## What you need to do
Exactly the lines from the one containing "Task: Click the red X cancel icon" through the end of the entries, both ends included, are to be output.

## Excerpted data
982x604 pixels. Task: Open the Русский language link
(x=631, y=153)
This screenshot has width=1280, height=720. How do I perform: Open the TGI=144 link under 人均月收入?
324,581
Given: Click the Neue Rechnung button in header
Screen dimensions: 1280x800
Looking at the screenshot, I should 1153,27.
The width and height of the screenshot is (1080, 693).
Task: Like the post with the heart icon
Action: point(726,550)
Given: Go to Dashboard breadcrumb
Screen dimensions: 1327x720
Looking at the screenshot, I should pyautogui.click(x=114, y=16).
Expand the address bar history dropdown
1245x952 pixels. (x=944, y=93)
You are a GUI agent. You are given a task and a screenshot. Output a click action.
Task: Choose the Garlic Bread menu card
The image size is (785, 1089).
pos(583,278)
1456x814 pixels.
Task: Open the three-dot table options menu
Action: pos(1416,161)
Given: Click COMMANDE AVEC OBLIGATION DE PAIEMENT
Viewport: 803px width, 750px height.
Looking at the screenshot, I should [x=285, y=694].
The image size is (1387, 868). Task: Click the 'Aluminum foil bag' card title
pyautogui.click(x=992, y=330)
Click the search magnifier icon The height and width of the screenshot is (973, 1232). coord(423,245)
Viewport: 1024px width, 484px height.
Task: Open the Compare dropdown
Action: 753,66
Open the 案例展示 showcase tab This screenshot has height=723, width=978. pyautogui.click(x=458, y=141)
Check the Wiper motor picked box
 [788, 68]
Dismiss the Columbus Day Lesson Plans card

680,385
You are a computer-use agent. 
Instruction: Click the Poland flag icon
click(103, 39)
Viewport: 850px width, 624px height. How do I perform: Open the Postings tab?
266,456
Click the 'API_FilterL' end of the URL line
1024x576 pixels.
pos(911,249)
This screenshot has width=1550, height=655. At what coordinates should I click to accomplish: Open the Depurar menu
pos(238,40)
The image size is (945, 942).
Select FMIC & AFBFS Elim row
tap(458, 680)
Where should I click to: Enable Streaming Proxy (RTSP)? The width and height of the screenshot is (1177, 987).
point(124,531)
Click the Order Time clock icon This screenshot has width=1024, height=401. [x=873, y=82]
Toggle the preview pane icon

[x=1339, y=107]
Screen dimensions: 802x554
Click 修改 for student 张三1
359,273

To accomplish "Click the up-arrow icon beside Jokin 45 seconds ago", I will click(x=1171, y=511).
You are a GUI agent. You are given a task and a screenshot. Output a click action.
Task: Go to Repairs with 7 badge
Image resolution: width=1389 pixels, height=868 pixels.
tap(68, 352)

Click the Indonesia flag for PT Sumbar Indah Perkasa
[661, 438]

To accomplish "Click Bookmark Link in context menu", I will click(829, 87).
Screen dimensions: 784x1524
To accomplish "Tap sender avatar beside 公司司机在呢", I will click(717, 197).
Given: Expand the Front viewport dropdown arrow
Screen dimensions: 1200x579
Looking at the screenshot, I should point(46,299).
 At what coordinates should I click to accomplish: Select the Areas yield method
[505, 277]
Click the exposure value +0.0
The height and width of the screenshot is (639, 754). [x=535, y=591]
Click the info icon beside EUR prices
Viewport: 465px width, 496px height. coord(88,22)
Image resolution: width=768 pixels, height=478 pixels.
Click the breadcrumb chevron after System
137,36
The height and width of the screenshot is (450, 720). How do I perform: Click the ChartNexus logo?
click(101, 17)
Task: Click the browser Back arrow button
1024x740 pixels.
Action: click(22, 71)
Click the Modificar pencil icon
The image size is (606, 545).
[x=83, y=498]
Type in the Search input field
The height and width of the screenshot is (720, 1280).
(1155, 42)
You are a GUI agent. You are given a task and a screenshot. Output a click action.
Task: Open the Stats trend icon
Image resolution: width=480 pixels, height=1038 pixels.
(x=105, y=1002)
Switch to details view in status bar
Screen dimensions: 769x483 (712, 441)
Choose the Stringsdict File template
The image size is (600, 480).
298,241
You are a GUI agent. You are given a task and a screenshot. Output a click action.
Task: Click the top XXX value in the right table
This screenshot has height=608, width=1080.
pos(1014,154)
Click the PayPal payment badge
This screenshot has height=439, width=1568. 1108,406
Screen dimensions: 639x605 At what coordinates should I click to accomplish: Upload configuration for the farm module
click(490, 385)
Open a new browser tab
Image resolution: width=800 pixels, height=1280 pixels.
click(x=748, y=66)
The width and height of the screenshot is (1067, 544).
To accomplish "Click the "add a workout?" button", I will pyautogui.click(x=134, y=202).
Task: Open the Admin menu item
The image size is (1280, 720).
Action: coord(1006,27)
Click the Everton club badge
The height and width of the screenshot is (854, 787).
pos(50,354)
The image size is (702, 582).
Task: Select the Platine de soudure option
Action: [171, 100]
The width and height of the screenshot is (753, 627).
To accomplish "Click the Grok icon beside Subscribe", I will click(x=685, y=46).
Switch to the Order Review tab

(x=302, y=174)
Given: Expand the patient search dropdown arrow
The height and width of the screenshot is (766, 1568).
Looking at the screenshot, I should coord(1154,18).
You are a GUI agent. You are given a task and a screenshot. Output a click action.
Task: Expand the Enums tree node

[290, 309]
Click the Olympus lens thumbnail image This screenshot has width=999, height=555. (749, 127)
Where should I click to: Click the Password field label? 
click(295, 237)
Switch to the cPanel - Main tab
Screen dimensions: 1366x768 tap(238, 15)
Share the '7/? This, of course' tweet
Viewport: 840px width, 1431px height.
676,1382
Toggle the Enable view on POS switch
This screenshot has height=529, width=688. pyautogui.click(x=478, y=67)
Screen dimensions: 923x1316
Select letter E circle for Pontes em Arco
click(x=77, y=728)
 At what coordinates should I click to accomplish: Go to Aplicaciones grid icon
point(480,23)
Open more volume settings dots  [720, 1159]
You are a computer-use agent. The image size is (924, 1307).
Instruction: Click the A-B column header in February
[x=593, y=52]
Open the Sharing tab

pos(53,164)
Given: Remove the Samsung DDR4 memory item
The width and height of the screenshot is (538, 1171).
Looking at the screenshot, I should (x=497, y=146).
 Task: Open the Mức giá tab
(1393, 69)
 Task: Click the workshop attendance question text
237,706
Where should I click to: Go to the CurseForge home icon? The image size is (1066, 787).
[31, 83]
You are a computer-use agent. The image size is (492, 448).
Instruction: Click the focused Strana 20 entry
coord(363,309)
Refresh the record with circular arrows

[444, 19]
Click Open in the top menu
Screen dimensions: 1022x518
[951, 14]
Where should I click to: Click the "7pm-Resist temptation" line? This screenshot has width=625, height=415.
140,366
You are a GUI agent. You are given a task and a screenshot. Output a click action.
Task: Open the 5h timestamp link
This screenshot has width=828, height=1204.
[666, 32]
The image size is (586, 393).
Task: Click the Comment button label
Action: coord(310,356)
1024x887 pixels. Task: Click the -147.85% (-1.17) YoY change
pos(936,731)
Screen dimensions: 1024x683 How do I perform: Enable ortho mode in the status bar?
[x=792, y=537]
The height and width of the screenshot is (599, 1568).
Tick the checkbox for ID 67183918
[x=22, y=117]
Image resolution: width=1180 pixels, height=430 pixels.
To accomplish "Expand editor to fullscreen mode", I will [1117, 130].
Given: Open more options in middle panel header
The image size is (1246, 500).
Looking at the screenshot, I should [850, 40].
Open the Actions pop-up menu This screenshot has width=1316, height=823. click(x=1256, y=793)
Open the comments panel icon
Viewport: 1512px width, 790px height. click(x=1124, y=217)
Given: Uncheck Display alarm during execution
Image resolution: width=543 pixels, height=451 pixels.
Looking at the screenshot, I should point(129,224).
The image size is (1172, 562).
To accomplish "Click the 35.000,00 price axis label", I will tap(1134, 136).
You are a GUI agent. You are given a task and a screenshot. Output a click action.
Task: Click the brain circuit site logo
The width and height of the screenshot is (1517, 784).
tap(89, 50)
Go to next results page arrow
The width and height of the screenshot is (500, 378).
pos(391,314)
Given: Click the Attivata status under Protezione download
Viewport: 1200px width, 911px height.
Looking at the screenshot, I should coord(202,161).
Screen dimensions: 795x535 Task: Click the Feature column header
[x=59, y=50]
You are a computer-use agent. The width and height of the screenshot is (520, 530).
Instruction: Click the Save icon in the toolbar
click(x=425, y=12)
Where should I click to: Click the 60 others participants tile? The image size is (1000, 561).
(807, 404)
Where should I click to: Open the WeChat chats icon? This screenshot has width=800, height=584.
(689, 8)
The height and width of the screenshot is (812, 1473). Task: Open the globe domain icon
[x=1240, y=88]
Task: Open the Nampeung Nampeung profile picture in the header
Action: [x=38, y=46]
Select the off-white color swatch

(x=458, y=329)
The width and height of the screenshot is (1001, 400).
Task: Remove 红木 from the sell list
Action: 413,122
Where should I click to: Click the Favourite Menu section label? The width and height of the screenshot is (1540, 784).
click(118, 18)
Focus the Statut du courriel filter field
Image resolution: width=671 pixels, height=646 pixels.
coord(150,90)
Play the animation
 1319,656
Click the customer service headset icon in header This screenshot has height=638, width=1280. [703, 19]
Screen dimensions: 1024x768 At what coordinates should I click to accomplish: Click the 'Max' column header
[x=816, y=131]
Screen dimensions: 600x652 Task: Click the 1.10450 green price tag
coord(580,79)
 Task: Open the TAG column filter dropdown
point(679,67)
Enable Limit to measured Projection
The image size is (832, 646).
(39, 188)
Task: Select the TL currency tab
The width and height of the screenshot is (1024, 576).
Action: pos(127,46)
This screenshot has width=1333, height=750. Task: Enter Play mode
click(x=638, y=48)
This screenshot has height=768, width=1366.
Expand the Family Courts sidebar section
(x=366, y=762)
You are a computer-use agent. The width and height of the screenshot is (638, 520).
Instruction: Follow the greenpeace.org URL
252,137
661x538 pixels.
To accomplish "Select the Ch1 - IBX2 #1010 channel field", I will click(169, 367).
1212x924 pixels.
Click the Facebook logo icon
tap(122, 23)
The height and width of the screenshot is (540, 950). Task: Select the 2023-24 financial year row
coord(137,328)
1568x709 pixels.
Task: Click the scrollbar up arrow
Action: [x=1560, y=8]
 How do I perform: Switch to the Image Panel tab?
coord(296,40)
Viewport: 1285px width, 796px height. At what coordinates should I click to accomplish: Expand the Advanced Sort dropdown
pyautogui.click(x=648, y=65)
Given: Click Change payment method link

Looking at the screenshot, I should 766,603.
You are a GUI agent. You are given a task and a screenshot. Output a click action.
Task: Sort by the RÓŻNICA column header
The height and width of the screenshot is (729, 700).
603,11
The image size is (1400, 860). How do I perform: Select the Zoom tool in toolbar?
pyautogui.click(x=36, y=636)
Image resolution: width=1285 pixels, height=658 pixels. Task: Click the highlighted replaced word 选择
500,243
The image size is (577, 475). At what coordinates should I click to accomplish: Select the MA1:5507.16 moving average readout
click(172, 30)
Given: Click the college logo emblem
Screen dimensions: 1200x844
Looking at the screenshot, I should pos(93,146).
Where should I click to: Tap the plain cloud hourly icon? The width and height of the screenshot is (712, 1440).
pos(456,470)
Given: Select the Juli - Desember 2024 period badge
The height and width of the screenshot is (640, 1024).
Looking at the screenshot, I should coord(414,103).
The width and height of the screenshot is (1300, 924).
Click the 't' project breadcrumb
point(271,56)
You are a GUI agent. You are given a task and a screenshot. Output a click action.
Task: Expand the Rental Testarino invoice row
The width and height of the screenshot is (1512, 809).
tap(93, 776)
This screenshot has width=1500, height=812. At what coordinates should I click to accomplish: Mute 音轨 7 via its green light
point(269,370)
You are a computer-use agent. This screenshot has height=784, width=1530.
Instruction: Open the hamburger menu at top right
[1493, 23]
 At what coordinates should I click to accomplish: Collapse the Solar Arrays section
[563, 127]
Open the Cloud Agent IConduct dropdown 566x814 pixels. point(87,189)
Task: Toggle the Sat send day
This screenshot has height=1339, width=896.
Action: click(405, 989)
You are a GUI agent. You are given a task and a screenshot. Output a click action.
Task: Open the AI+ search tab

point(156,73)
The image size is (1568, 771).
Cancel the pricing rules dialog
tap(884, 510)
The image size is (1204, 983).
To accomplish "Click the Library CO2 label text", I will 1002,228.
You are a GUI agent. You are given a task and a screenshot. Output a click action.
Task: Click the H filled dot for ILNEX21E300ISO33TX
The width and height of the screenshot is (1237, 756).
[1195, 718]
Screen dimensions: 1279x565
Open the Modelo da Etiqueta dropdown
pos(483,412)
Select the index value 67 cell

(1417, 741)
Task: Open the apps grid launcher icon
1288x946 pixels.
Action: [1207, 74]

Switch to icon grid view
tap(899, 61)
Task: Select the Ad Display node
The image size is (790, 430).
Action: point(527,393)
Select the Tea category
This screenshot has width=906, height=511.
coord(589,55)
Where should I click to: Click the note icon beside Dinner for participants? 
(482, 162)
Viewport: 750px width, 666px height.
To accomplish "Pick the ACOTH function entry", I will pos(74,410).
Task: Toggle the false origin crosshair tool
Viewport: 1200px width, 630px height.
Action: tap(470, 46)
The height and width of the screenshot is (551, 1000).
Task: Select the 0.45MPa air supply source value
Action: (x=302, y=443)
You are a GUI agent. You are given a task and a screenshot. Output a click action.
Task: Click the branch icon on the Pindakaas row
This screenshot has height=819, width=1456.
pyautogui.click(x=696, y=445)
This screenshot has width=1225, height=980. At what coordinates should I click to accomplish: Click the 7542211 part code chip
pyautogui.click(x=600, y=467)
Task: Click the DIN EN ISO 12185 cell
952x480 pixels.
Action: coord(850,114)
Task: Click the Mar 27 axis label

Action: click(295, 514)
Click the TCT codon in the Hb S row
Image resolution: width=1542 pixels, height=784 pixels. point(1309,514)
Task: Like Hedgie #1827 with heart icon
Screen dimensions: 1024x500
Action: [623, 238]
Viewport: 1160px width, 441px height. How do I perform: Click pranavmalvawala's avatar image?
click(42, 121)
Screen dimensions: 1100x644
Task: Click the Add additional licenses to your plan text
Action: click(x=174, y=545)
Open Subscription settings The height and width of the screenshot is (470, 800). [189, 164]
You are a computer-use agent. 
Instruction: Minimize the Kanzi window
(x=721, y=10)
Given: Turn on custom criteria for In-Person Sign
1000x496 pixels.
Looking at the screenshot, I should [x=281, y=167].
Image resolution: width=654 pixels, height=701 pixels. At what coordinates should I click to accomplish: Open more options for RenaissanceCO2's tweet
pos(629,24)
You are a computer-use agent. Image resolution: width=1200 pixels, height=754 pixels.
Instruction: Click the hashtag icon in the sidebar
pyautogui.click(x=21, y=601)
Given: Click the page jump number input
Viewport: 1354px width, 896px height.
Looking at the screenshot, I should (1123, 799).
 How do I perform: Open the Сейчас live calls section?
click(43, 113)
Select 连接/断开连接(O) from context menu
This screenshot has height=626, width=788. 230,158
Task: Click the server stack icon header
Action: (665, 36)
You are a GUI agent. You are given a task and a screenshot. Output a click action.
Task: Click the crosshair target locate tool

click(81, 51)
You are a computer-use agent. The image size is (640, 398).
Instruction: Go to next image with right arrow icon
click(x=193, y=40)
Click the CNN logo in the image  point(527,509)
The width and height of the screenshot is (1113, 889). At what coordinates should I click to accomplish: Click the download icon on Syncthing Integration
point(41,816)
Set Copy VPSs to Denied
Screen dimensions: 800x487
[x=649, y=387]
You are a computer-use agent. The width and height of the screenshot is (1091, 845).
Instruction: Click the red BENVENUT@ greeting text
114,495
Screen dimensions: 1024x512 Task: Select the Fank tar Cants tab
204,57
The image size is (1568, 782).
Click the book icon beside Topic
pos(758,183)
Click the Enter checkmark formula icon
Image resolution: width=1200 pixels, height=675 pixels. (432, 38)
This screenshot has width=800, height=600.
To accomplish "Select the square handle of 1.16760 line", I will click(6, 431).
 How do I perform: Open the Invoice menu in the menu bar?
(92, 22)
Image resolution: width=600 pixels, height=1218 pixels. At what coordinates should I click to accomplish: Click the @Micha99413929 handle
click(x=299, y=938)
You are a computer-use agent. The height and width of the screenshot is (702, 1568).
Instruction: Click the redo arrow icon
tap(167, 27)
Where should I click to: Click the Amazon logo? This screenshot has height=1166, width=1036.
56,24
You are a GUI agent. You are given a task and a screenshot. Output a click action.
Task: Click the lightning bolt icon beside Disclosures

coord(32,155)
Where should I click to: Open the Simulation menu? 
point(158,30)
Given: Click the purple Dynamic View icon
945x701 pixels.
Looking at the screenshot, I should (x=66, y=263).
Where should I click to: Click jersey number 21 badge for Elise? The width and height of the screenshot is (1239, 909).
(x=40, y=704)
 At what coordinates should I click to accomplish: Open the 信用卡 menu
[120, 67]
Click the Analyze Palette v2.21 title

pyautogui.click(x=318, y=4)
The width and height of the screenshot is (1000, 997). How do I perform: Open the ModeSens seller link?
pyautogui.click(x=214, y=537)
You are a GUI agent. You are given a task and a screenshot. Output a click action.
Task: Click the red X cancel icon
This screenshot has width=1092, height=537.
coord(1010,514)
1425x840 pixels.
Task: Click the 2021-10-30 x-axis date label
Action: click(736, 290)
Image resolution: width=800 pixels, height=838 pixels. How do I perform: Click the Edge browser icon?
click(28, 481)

## Solution to this task
Task: Click the red X cancel icon
This screenshot has width=1092, height=537.
coord(1010,514)
1425x840 pixels.
Task: Click the 2021-10-30 x-axis date label
Action: click(736, 290)
Image resolution: width=800 pixels, height=838 pixels. How do I perform: Click the Edge browser icon?
click(28, 481)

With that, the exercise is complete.